Deuxième soupçon : la démarche que pourraient accomplir les ECF pour l’immigration choisie. On peut dans un ECF favoriser implicitement l’inscription des étudiants dans certaines disciplines que l’université française peine à remplir, comme les filières scientifiques fondamentales. Ou orienter des étudiants qui feront des études courtes vers des secteurs qui embauchent fortement en France et manquent de main d’œuvre.
Au vu de la situation mondiale, ce pourrait être légitime. Les Etats-Unis, le Canada, l’Australie le font, l’Allemagne l’a fait très clairement, le Japon le fait dans son aire régionale. Il pourrait être légitime que la France mène une politique compétitive dans l’économie du savoir mondialisée d’aujourd’hui. Mais il faut que les choses soient claires et dites.

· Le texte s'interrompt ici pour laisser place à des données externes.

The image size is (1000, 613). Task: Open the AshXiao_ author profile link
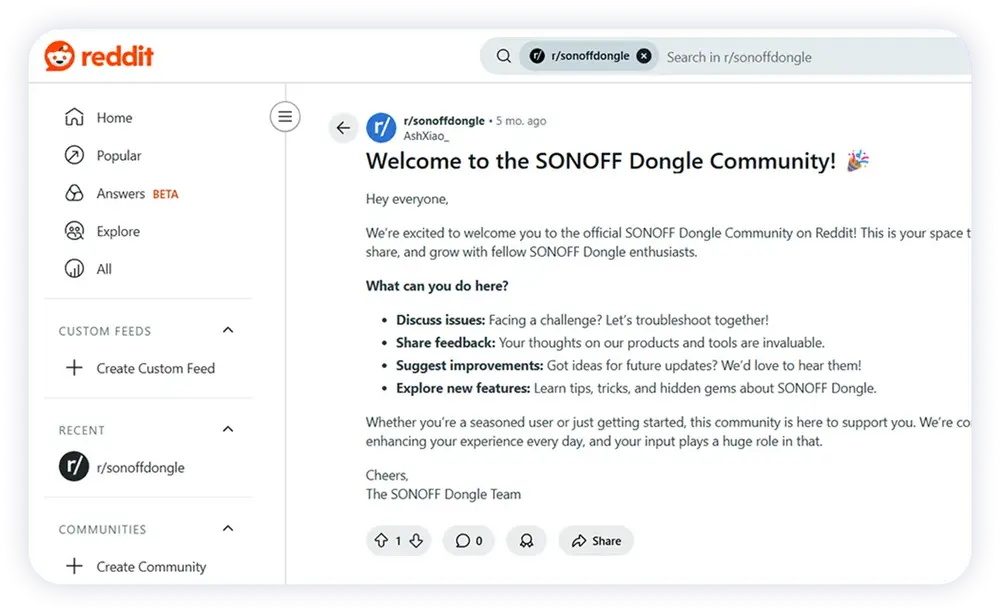tap(426, 136)
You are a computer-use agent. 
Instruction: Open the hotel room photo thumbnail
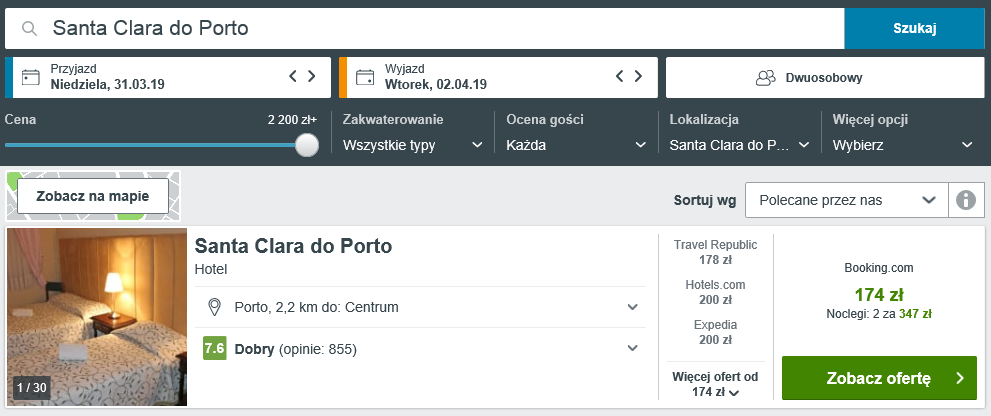click(97, 317)
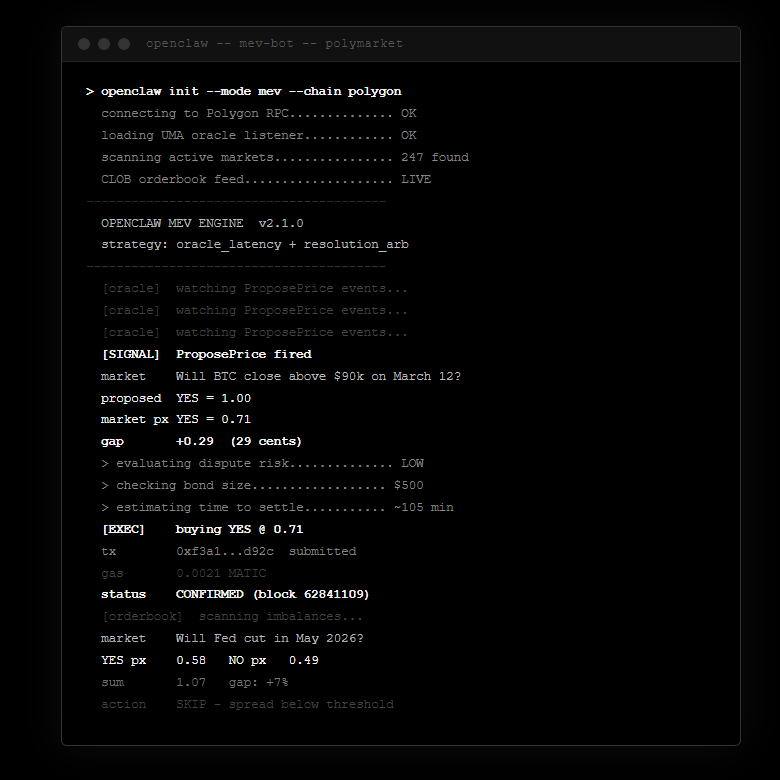The width and height of the screenshot is (780, 780).
Task: Click the 'SKIP - spread below threshold' action line
Action: [284, 704]
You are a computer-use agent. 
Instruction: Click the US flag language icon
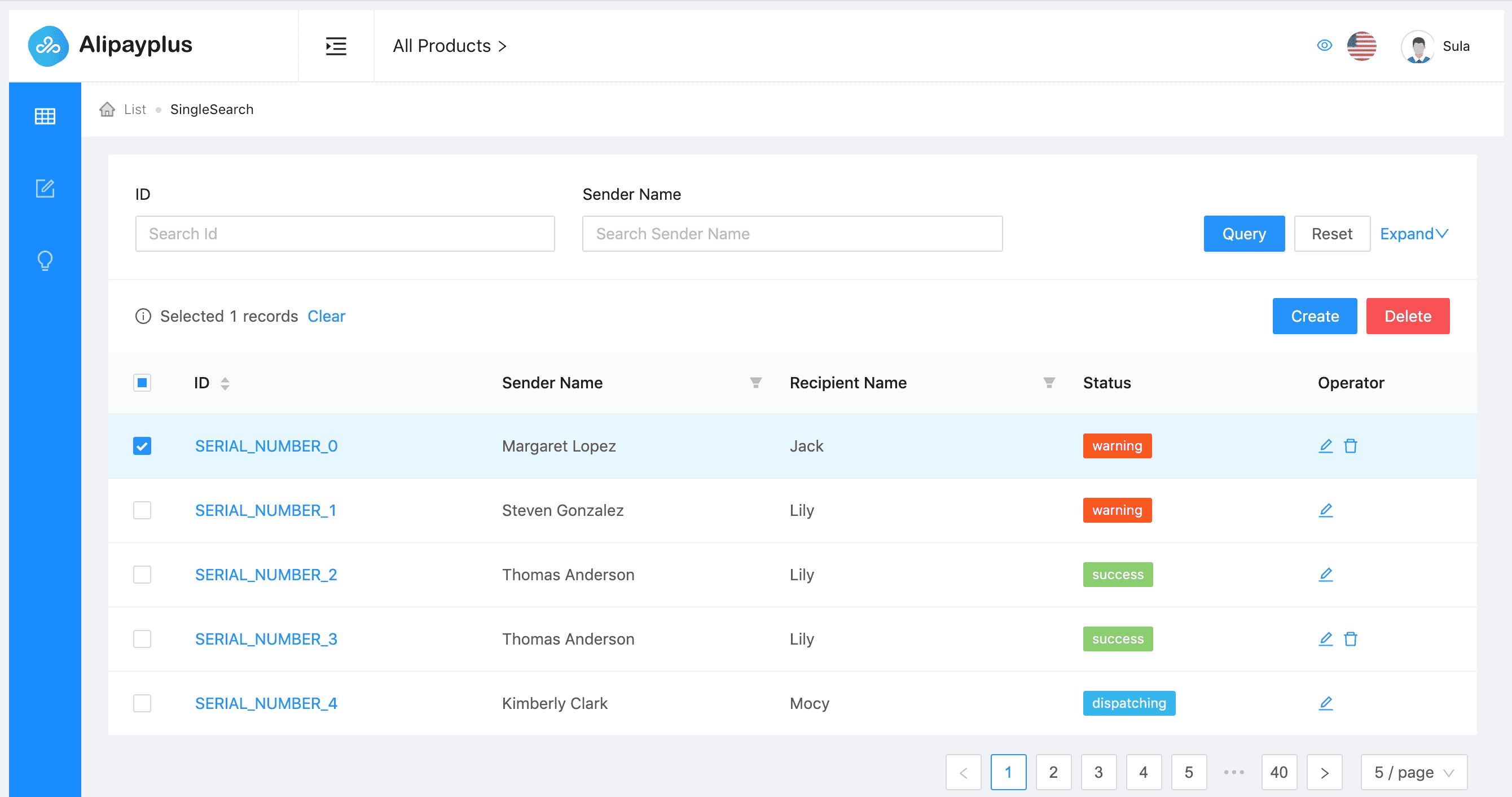click(1361, 46)
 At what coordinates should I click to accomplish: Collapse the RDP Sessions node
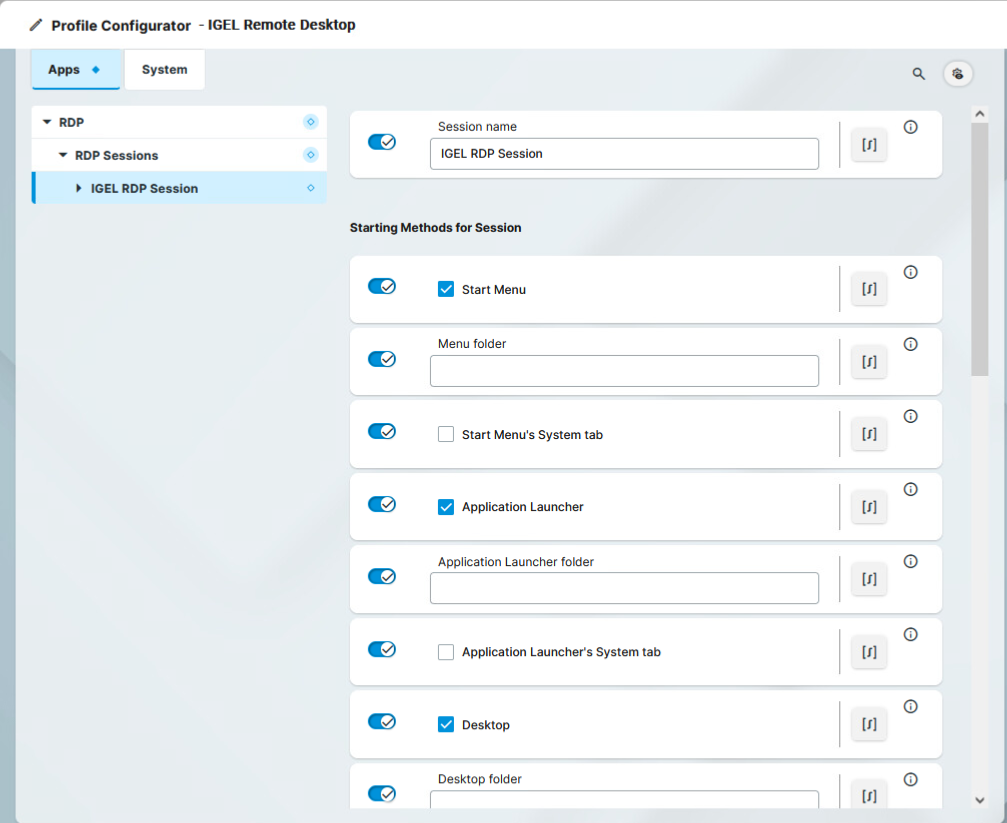[x=62, y=155]
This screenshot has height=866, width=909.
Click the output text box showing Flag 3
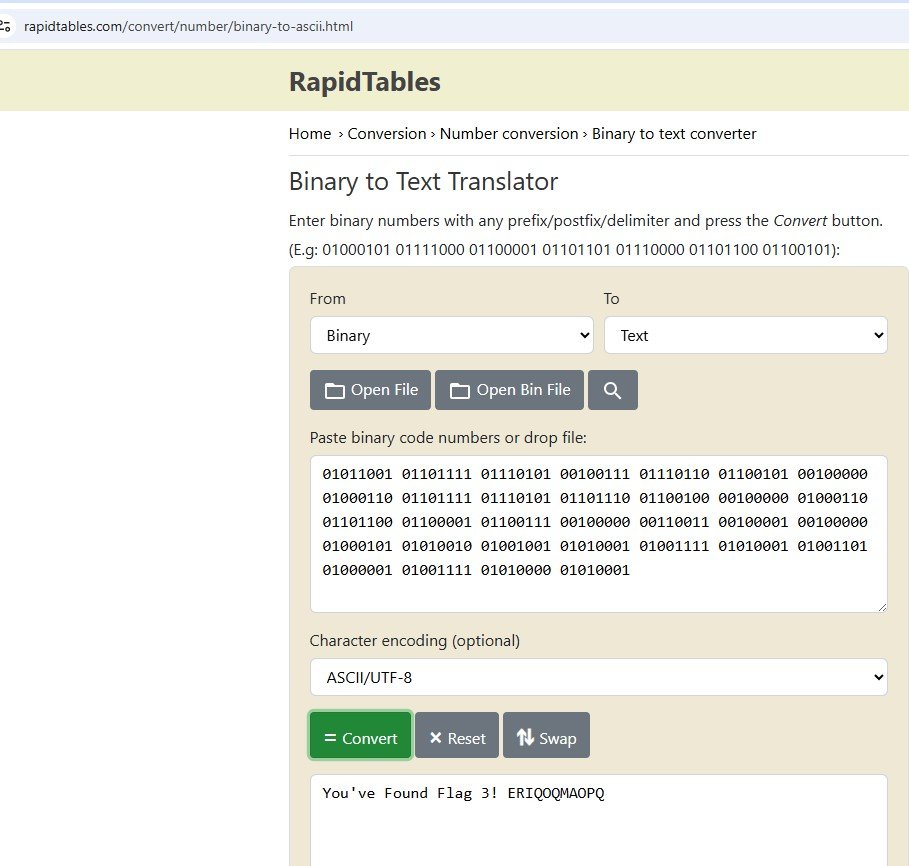598,820
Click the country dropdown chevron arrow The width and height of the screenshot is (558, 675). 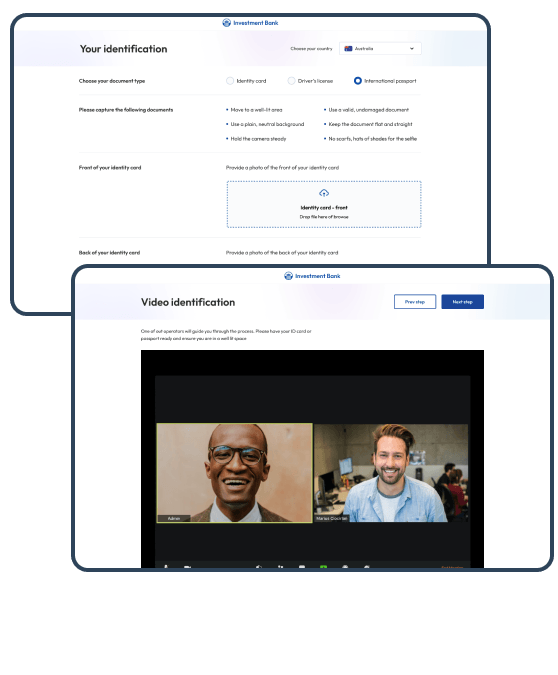pyautogui.click(x=412, y=49)
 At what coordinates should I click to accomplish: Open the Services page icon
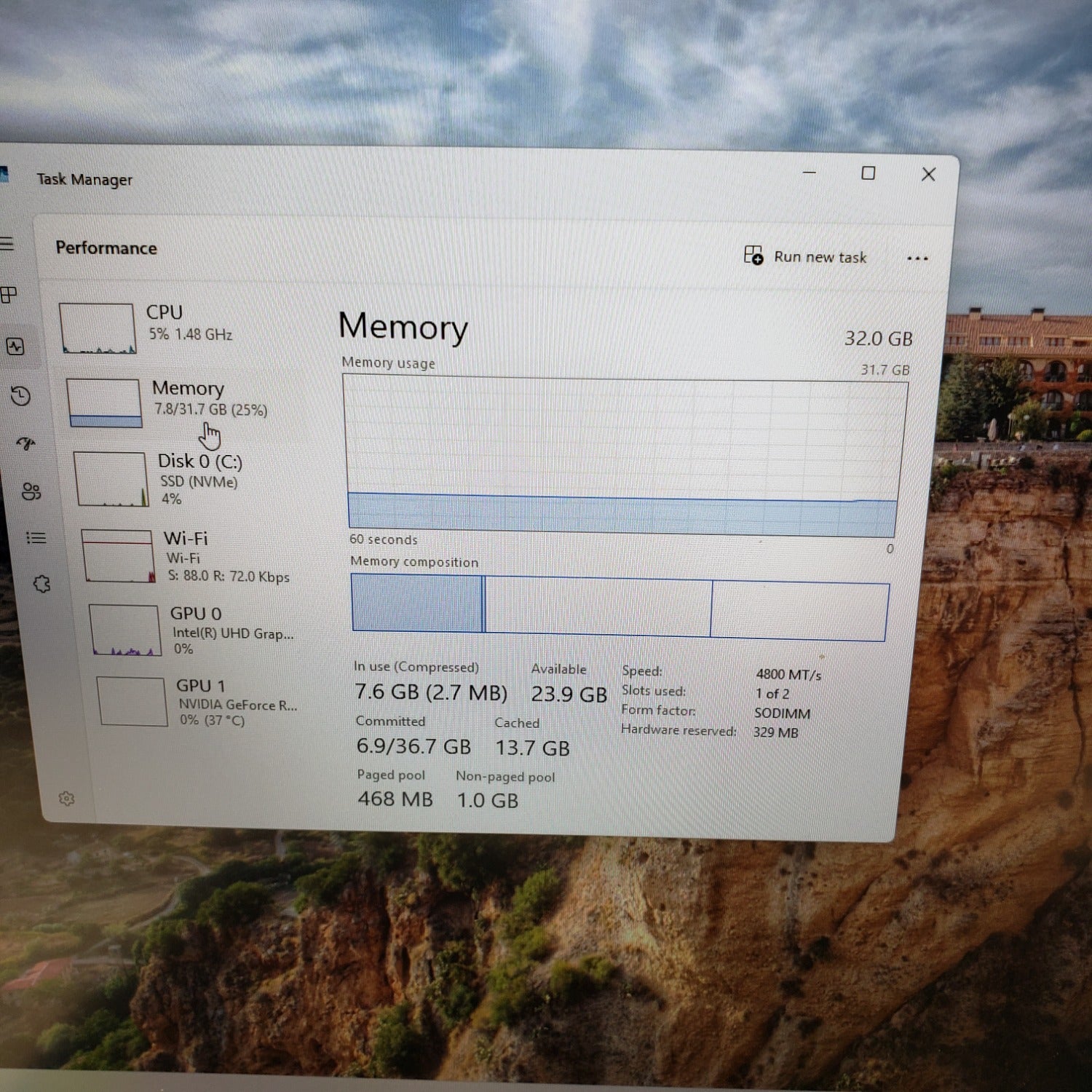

Surtout pour les Etats africains qui souffrent d’un exode massif de leurs compétences. Le problème c’est qu’on le fait en France depuis 50 ans, mais on ne le dit pas. On dirait même plutôt le contraire comme on a pu le lire dans un rapport connu de l’UNESCO : on dit que le Nord aide le Sud pour former ses travailleurs qualifiés. En fait, ce sont les pays pauvres qui sont obligés de fournir les cadres qualifiés des pays du nord.